**Exercise goal**
From the records below, copy out exactly the lines from the one containing "Viewport: 606px width, 500px" to the one containing "Click the external", both included. Add nothing else.

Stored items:
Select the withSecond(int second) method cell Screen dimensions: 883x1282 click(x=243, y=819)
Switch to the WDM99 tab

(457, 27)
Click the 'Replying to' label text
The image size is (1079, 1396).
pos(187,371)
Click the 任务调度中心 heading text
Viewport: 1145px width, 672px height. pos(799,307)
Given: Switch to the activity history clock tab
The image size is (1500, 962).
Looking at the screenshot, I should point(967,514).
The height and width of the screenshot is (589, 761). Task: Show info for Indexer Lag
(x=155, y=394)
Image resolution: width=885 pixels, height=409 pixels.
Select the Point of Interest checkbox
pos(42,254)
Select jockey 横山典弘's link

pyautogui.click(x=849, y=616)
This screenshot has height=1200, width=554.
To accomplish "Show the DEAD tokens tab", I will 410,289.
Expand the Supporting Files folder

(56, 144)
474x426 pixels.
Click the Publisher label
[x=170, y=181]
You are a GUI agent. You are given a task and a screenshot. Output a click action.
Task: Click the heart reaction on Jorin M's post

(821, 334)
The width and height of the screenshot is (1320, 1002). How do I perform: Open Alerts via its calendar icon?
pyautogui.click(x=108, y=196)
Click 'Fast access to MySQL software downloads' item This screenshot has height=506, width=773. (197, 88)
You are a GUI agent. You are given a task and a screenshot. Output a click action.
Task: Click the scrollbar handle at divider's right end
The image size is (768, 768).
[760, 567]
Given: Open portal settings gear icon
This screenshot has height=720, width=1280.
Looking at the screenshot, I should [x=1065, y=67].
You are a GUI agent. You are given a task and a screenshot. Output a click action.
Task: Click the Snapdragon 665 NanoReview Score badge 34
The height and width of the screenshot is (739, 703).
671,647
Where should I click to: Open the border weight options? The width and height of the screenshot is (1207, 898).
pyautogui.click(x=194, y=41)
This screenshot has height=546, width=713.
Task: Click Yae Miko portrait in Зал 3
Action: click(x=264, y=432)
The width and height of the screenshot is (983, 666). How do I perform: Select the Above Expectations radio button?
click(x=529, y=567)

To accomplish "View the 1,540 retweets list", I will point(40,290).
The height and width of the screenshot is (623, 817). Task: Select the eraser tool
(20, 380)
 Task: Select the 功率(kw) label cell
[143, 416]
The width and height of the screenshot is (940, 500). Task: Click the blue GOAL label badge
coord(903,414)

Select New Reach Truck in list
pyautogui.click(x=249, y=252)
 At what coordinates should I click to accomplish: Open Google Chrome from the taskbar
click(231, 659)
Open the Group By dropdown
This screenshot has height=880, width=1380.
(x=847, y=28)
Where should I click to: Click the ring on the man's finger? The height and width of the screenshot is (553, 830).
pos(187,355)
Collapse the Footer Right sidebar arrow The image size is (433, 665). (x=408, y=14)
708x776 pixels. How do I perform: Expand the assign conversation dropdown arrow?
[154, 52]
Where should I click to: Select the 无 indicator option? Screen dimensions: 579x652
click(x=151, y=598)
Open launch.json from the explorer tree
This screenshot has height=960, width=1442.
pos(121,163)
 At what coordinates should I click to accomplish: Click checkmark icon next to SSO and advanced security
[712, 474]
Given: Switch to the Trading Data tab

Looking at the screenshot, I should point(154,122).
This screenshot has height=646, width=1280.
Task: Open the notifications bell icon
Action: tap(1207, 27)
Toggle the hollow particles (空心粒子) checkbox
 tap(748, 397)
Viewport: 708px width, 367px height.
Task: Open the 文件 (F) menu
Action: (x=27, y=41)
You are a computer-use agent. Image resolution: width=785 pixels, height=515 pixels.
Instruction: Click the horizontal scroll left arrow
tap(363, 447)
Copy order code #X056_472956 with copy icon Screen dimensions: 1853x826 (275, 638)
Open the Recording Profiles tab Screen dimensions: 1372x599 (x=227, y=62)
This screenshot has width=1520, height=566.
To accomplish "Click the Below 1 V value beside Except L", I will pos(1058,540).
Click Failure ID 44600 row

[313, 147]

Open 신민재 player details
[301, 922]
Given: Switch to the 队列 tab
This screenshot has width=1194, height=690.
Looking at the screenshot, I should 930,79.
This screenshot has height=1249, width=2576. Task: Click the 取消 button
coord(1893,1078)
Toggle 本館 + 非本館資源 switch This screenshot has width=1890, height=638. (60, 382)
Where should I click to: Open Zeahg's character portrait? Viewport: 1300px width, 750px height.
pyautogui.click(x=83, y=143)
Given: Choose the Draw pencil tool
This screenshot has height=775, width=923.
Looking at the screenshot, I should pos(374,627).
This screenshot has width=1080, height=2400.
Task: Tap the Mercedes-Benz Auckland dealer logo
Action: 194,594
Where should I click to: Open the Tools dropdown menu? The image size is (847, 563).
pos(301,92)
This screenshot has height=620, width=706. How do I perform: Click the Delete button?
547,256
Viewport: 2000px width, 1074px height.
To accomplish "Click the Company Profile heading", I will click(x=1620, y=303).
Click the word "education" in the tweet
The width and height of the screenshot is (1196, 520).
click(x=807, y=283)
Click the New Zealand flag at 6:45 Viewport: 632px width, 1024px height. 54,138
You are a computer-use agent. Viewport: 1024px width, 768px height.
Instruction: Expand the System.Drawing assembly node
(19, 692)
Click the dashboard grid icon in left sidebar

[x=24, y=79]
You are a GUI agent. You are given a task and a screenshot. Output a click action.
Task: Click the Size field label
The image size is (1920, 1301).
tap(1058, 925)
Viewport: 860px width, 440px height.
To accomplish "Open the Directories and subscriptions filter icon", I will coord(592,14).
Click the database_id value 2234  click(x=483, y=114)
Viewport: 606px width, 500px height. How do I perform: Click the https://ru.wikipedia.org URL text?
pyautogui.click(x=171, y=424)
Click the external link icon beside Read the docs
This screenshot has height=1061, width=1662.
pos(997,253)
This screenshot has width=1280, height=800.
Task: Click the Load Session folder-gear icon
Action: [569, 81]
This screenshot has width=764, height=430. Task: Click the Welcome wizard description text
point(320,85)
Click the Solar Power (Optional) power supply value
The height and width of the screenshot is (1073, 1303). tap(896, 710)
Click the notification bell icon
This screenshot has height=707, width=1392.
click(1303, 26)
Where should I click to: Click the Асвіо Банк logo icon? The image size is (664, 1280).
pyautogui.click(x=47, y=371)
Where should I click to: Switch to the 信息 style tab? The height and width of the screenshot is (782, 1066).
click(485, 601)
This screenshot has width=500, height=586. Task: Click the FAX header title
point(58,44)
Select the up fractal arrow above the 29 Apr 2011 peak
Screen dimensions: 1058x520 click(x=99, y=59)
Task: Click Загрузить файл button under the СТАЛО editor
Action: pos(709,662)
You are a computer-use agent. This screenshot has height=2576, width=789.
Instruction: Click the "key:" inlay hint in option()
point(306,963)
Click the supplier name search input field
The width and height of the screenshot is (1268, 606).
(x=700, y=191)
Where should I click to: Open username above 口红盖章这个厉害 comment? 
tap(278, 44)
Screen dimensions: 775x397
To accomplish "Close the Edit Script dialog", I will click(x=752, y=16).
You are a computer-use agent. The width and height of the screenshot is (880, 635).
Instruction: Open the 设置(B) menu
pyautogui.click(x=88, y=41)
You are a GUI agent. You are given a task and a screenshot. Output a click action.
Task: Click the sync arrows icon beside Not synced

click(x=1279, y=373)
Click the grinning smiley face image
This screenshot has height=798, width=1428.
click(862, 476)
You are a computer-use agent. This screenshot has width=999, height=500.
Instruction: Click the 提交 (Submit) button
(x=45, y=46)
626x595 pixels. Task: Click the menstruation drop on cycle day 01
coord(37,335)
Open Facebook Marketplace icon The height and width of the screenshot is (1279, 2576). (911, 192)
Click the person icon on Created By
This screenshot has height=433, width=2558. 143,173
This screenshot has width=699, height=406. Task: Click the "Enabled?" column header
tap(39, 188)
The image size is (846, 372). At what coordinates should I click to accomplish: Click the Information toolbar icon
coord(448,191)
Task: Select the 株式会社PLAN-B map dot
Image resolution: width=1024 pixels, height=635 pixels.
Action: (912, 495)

**Answer to the exercise**
Viewport: 606px width, 500px height. How do I perform: Click the https://ru.wikipedia.org URL text?
pyautogui.click(x=171, y=424)
Click the external link icon beside Read the docs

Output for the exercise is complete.